--- 抜粋本文 ---
ハネウェルと日本メーカーのオートフォーカス訴訟

 最近10年のアメリカカメラ業界で特筆すべき出来事は優れたカメラでも新しい技術でもなく訴訟である。ご承知の通りアメリカは訴訟の国。日本のカメラメーカーに対しオートフォーカスの基本特許を持つハネウェルがその侵害を訴えて起こしたのがこの訴訟である。私はこの分野の専門家ではないので、詳しい技術的な問題や法的な話については聞きかじりの域を出ない点はご容赦いただきたい。

 ご存じの通りミノルタカメラは1985年にα−7000を製品化、市場で圧倒的な支持を受け同社の売り上げは爆発的に伸びていた。当初月産3万台ペースでスタートしたが1年後には10万台を突破、αシリーズの約3割はアメリカ市場に輸出され、当然ここでも大好評を博していた。ところが1987年4月にオートフォーカスの基本特許を所有するハネウェル社が、ミノルタをはじめとする日本のカメラメーカーを相手取り特許訴訟を起こした。ハネウェル社の所有するオートフォーカスの基本特許「ストファー特許」を日本のカメラメーカーが侵害しているというのがハネウェル社の主張であった。

--- 課題 1 ---
抜粋本文によると、ハネウェル社が日本のカメラメーカーを相手取って特許訴訟を起こしたのはいつですか。
--- 課題 2 ---
抜粋本文のうち「ご存じの通りミノルタカメラは」で始まり「ハネウェル社の主張であった。」で終わる部分を、「爆発的に」を「急速に」に差し替えて書いてください。

--- データ抜粋 ---
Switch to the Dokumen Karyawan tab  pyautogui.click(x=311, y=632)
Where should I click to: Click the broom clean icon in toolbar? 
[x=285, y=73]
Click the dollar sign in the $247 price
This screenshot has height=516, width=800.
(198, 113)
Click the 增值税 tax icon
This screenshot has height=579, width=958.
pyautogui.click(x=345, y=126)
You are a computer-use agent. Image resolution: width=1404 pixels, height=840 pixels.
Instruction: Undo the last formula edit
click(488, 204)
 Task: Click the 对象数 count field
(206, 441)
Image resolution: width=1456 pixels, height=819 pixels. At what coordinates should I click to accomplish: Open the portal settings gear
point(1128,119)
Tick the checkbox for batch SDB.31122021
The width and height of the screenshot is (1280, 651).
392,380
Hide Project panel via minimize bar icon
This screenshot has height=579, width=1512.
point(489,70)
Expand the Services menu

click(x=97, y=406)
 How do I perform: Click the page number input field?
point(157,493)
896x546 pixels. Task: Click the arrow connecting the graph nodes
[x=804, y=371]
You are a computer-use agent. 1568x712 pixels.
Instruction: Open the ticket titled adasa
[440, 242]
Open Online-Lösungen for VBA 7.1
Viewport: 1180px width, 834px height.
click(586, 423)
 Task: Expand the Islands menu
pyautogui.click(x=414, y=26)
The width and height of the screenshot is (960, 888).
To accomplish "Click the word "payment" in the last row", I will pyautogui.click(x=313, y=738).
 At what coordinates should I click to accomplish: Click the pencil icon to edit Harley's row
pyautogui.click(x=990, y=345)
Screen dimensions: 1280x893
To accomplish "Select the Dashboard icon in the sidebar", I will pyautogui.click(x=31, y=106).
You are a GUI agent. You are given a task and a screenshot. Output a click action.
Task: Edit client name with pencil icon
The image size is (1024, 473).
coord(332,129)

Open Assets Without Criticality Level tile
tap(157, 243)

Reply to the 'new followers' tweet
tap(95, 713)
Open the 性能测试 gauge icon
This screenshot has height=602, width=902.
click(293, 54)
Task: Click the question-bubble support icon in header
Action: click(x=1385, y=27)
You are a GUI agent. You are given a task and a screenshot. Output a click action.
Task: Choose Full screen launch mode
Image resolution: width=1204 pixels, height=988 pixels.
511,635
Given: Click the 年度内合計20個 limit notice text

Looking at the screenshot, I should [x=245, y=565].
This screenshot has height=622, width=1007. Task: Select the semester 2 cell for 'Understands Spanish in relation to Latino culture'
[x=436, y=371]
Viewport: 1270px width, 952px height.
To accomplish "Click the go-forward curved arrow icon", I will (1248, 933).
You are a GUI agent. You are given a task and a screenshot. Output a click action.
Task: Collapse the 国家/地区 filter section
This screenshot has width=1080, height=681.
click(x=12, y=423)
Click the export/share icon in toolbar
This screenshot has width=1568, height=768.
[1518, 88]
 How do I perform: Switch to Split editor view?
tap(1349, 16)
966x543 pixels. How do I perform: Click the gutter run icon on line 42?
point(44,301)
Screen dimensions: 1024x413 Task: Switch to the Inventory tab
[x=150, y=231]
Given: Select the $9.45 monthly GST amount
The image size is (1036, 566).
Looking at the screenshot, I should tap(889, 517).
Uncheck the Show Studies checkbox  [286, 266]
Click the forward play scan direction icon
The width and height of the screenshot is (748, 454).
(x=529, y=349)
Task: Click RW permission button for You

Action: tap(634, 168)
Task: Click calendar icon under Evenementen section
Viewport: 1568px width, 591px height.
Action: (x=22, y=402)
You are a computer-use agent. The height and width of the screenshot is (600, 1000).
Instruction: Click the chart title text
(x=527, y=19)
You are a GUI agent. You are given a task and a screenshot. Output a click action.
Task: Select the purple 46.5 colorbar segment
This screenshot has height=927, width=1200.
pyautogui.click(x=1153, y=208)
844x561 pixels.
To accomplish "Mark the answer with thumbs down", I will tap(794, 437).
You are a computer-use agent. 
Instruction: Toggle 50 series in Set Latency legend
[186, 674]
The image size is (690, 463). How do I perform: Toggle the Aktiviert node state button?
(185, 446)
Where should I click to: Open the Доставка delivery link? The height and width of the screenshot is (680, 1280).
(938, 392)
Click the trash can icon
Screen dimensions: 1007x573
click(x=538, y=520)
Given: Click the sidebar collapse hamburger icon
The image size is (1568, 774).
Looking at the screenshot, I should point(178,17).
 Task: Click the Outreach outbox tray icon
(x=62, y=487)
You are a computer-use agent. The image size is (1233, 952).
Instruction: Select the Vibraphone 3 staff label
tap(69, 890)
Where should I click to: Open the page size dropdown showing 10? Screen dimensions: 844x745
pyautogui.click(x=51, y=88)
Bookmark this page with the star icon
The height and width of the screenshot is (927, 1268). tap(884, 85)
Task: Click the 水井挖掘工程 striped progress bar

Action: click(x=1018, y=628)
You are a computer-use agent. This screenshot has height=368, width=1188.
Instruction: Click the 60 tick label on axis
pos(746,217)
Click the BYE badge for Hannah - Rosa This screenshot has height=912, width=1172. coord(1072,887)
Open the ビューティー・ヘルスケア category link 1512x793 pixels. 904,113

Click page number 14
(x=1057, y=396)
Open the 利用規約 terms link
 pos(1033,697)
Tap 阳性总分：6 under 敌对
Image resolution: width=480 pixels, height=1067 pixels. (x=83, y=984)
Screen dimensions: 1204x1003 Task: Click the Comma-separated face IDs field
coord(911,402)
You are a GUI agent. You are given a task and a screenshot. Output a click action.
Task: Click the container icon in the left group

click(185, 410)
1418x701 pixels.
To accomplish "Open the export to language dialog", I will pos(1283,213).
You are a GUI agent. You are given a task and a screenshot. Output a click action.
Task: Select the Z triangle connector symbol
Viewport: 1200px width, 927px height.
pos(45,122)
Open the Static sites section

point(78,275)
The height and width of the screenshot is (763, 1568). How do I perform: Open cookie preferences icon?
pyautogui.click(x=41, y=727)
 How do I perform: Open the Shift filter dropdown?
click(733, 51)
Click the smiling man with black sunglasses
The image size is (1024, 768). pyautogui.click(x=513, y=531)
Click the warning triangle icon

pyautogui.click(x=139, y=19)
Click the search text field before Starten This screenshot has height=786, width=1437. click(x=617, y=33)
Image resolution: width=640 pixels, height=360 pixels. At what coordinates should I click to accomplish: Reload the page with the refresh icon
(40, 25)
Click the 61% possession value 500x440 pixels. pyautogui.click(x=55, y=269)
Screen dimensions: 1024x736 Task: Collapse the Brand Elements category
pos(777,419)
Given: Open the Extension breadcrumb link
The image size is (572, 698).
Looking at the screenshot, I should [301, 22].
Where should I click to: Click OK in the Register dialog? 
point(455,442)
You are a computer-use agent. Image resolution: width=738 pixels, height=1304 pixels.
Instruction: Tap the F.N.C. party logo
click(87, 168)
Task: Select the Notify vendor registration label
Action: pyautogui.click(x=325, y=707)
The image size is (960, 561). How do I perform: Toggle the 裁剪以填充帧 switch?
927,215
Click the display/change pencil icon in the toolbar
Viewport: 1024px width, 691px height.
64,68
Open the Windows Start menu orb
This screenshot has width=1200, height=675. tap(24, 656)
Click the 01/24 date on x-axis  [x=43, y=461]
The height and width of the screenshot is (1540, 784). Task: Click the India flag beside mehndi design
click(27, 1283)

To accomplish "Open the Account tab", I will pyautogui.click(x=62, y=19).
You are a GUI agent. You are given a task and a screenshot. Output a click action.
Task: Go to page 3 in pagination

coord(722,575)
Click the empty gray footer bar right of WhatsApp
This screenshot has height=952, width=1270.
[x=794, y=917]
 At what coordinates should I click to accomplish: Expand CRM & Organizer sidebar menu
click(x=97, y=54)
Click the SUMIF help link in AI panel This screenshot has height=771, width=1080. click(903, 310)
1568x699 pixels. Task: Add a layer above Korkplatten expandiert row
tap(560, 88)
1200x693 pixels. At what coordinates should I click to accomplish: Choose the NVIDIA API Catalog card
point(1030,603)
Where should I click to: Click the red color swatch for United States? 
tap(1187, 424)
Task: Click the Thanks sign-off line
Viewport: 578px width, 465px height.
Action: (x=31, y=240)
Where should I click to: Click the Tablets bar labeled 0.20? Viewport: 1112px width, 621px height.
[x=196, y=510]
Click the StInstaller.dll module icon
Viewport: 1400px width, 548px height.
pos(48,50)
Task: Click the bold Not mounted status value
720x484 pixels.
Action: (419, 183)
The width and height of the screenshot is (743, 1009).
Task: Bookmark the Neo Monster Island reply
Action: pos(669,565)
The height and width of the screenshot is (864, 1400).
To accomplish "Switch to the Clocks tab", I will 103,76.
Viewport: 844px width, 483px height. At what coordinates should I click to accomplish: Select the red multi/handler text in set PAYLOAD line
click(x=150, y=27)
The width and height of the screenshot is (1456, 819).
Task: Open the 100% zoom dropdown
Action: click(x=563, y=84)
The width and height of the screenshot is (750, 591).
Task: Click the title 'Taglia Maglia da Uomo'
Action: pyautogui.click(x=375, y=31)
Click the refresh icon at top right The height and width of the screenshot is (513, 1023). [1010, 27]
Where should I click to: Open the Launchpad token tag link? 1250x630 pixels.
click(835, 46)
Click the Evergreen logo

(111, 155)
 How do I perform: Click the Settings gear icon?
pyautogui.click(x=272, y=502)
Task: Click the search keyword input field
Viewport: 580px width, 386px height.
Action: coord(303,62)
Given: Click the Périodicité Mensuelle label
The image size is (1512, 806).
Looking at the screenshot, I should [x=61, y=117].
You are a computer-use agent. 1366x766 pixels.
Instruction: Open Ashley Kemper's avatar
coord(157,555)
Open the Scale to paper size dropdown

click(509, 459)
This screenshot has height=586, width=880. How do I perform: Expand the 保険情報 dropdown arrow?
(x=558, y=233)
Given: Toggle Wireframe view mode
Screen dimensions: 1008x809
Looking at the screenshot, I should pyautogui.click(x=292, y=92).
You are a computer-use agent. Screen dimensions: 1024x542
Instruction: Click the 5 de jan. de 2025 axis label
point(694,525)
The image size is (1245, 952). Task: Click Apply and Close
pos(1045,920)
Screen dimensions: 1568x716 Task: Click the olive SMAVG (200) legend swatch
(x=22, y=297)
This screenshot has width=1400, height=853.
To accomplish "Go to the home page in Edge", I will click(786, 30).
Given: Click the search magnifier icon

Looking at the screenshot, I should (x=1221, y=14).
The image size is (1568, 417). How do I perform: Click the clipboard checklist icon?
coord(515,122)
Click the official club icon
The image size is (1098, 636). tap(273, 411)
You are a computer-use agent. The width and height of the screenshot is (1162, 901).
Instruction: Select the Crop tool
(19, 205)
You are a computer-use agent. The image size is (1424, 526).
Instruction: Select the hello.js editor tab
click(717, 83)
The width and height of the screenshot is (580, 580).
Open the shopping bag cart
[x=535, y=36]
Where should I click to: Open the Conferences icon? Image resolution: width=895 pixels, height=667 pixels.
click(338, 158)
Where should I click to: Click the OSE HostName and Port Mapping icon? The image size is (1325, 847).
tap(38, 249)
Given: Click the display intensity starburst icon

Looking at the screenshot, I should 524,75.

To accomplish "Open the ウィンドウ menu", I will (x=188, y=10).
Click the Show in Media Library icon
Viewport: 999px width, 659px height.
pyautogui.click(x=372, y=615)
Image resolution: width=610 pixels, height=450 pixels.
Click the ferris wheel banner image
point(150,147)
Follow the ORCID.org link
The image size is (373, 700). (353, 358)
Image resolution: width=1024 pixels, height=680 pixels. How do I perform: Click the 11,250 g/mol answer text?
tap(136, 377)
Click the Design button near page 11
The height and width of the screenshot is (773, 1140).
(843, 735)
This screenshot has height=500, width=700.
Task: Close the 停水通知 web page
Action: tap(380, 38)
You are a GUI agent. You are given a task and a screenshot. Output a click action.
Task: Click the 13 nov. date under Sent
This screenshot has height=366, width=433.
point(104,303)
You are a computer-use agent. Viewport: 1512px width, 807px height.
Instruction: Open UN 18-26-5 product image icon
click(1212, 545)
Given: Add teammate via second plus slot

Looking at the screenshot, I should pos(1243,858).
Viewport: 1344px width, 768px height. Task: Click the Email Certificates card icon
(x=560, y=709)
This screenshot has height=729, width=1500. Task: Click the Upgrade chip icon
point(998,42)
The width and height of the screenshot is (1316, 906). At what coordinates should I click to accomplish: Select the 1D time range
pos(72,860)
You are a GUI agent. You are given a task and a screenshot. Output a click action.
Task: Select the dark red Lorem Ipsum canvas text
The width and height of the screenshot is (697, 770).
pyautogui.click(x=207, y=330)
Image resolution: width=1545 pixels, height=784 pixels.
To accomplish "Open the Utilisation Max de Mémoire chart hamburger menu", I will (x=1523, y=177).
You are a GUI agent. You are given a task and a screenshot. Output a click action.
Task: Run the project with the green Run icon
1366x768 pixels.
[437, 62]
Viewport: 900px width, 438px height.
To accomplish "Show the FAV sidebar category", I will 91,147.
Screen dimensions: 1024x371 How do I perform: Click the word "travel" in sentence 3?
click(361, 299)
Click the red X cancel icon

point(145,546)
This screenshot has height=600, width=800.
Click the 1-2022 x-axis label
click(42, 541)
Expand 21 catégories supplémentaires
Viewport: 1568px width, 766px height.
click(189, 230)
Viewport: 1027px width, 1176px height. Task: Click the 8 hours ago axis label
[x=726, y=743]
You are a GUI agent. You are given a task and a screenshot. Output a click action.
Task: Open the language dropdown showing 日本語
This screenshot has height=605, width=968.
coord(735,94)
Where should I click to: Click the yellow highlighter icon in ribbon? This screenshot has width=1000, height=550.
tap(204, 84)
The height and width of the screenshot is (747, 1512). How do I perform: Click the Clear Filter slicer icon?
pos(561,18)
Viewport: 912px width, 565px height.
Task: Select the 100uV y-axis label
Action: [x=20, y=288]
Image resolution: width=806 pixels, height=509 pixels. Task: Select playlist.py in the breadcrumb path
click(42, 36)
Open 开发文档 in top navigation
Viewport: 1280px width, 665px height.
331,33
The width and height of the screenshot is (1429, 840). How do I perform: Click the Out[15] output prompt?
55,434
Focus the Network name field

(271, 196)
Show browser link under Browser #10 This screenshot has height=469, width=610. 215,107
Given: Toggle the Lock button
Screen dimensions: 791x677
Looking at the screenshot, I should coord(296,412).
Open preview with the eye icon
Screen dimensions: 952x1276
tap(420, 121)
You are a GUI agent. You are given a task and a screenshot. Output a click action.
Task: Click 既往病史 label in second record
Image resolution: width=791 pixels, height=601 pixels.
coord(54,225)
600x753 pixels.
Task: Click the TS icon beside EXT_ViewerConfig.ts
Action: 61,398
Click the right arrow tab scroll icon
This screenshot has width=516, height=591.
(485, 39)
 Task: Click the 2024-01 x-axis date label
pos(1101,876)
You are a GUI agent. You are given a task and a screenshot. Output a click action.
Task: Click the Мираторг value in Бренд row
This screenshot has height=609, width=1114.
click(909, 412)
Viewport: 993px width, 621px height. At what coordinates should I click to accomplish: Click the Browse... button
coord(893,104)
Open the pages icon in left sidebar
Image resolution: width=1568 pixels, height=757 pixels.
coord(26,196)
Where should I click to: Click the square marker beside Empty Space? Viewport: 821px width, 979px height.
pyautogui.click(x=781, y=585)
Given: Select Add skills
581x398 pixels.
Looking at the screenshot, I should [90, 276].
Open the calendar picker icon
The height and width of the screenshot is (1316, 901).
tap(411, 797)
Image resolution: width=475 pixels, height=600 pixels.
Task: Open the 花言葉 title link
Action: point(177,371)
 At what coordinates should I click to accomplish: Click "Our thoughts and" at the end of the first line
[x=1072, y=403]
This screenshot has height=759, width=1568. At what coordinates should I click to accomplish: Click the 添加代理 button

--- 正解 1 ---
1987年4月

--- 正解 2 ---
ご存じの通りミノルタカメラは1985年にα−7000を製品化、市場で圧倒的な支持を受け同社の売り上げは急速に伸びていた。当初月産3万台ペースでスタートしたが1年後には10万台を突破、αシリーズの約3割はアメリカ市場に輸出され、当然ここでも大好評を博していた。ところが1987年4月にオートフォーカスの基本特許を所有するハネウェル社が、ミノルタをはじめとする日本のカメラメーカーを相手取り特許訴訟を起こした。ハネウェル社の所有するオートフォーカスの基本特許「ストファー特許」を日本のカメラメーカーが侵害しているというのがハネウェル社の主張であった。